Problems and tasks>
A) In the article about Bill Clinton, what kind of dog is Seamus?
B) Continue the article about Bill Clinton from its final sentence.

[Document extract — start]

Former president Bill Clinton is running late, leaving Seamus, his chocolate Labrador, to pad his way around his home in suburban Chappaqua to greet visitors.

A cushion on a chair in the living room reads: “My target in life is to be the kind of person my dog thinks I am.” Eventually, a trim-looking Mr Clinton appears, dressed in a red polo shirt and beige slacks, coffee cup in hand.

Soon he is talking rapidly and passionately about his role as special United Nations representative on tsunami relief and about the Clinton Global Initiative his plan to bring together leading politicians and business people to discuss solutions to some of the world's toughest problems.

The meeting, due to take place in New York in mid-September, sounds suspiciously like a re-run of the Davos World Economic Forum, the global elite's annual talkathon in the Swiss mountains. But Mr Clinton demurs. “We don't need two Davoses. That's not what this about.”

He adds: “I am not one of the Davos bashers. I think on balance it's been a huge net plus.” But on the other hand, “people are occasionally frustrated because they are not asked to do anything”.

[Document extract — finish]
[Entries shown — start]

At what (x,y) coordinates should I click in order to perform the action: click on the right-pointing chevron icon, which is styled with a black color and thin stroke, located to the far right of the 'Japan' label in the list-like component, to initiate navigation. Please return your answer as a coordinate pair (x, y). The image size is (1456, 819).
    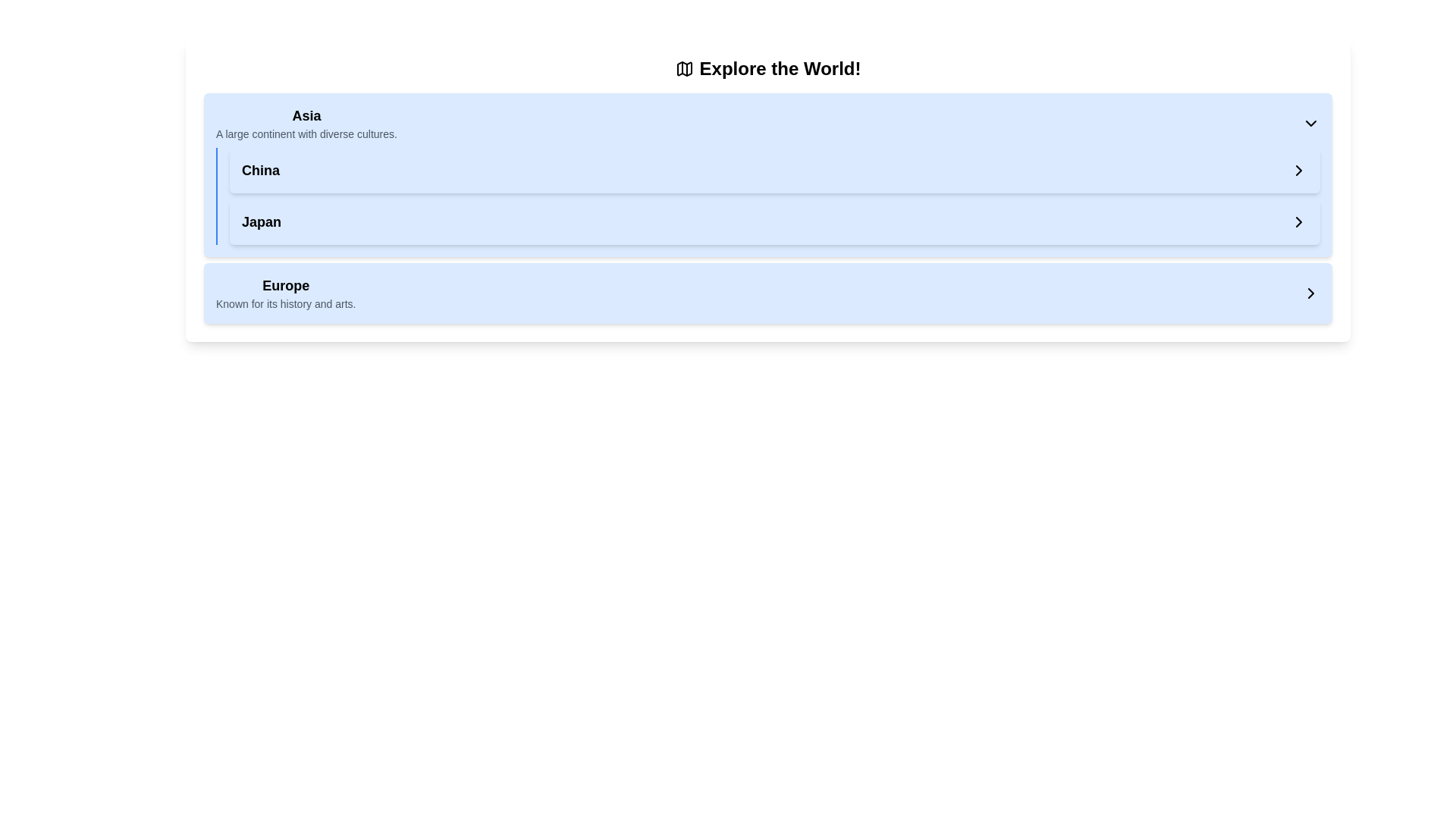
    Looking at the image, I should click on (1298, 222).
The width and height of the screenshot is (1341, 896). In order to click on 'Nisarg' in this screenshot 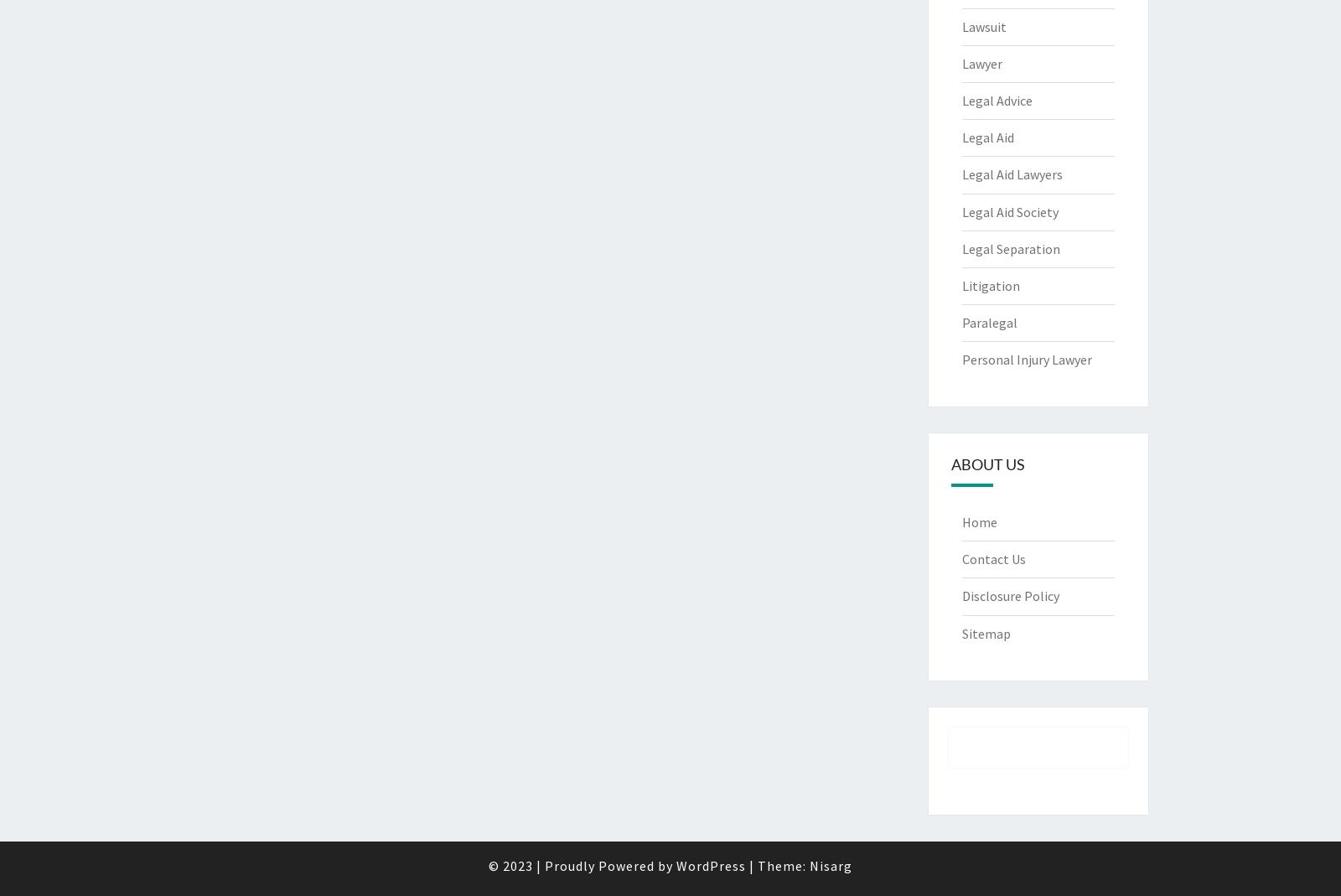, I will do `click(809, 865)`.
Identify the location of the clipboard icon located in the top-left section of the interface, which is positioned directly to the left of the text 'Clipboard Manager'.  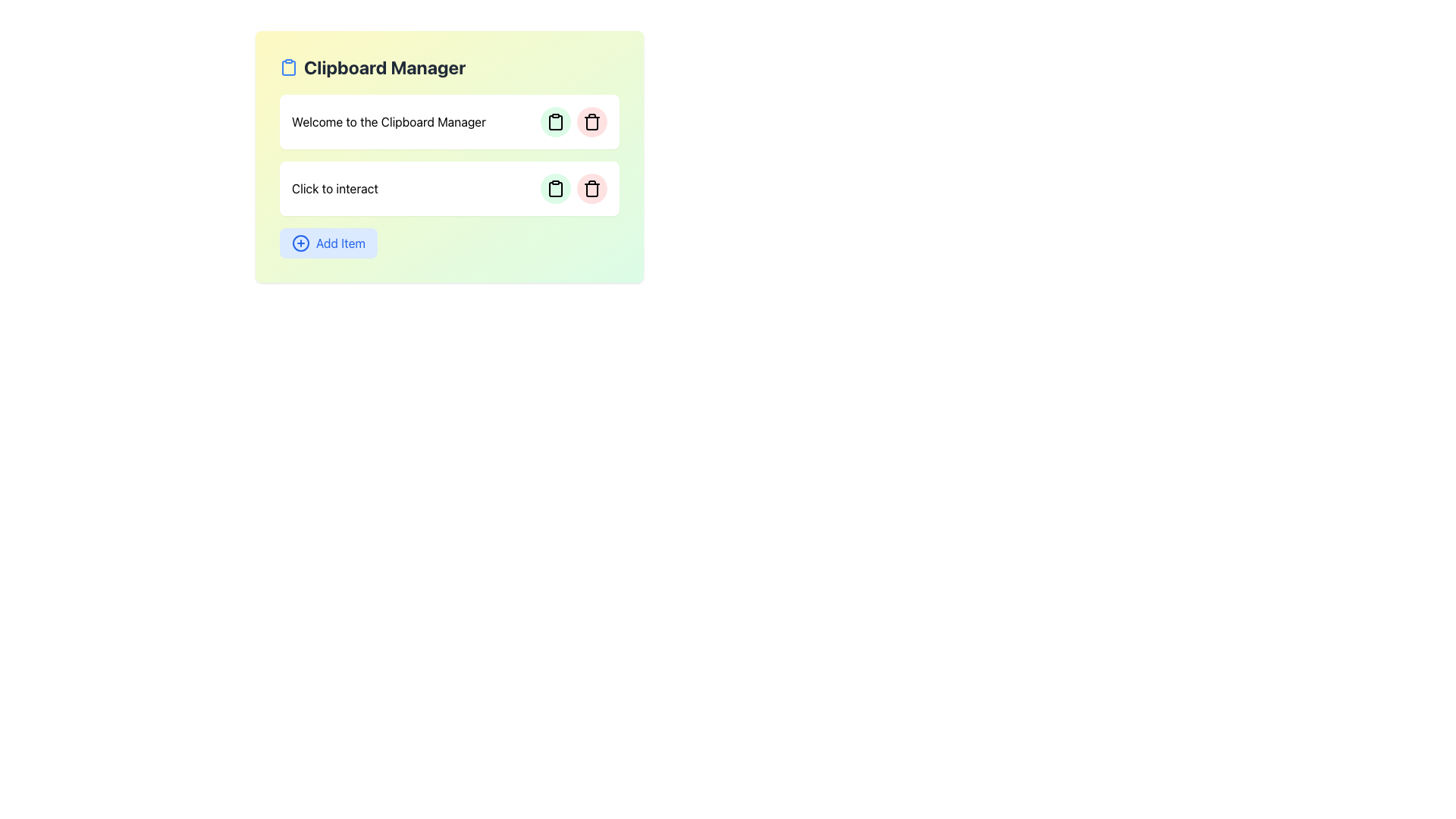
(288, 67).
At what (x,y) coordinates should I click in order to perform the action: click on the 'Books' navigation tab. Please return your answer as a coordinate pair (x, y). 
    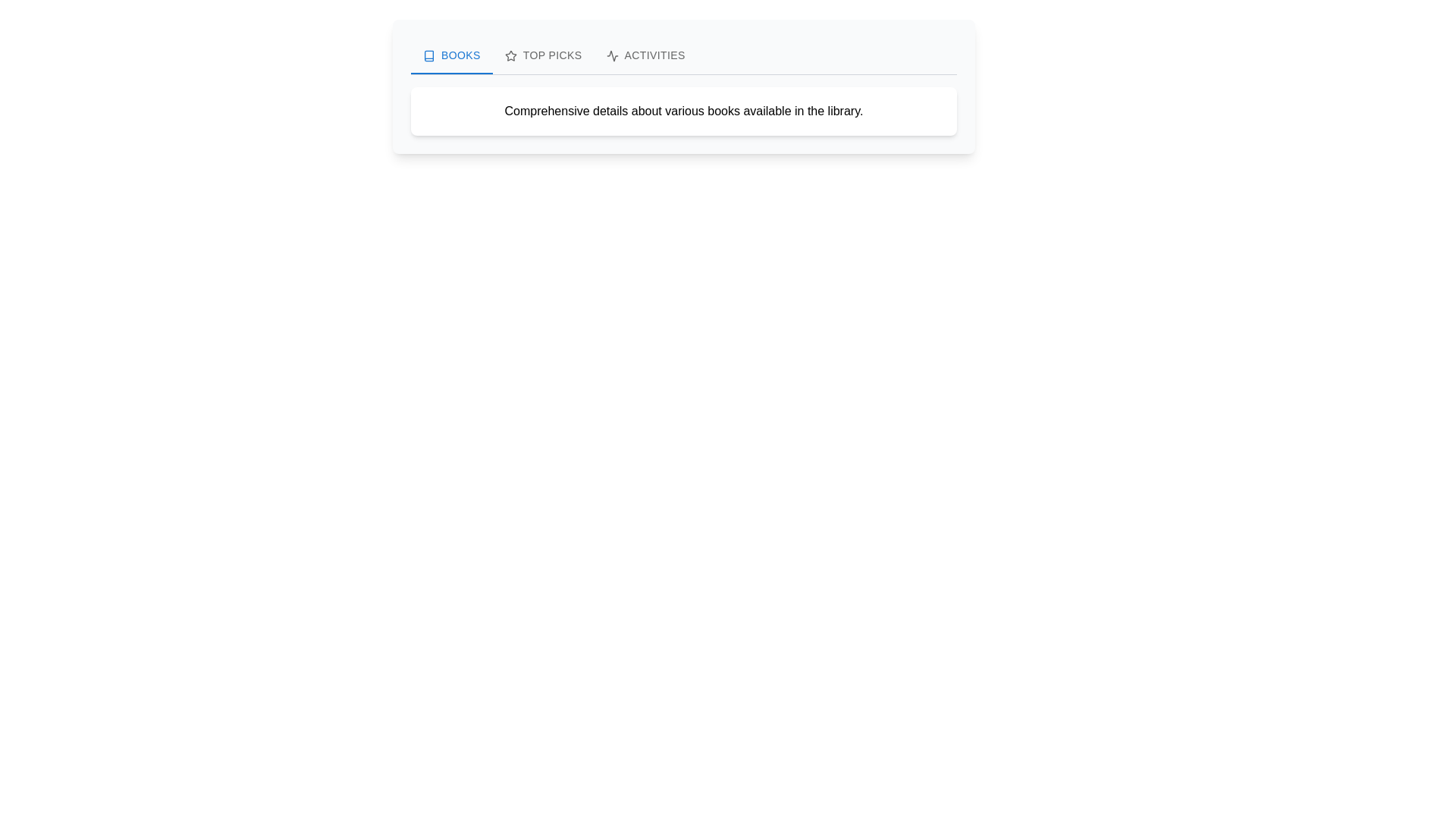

[Entries shown — finish]

Answers for the exercise>
A) A chocolate Labrador.

B)
The Clinton Global Initiative will be shorter and more focused than Davos and easily accessible to all the world leaders in New York for the UN's September general session. Participants will be asked to pledge specific action in one of four areas: the escape from poverty, forging a partnership between the developed and developing world; religion, conflicts and reconciliation in the 21st century; climate change; and enhancing governance.

“That's the difference between this and Davos. I tell people if you just want to talk, don't come. If you want to talk and learn about these issues and then, at the end, make a commitment, come because we're going to check and see if you did it.”

Mr Clinton, ever the can-do optimist, says the opportunity for change is ready to be seized. “I figure if we could do this every year for a decade with somewhere between 500 and 1,200-1,500 people over the course of a decade, we could really change the world.”

In the world according to Clinton, three seismic non-economic shifts have occurred since the fall of the Berlin Wall that now need to be exploited.

First, more than half the world's people live under governments they voted for, for the first time in history, “a truly astonishing statistic, considering the fact that China is a quarter of the world's population”.

Second, the internet has had explosive growth as a tool of communication. One example was the Sars epidemic, when Chinese youth “raised holy hell” on the internet and forced the government to admit to a health disaster. Another example was the worldwide response to the Asian tsunamis. “About 30 per cent of American households gave something and over half of them gave over the internet.”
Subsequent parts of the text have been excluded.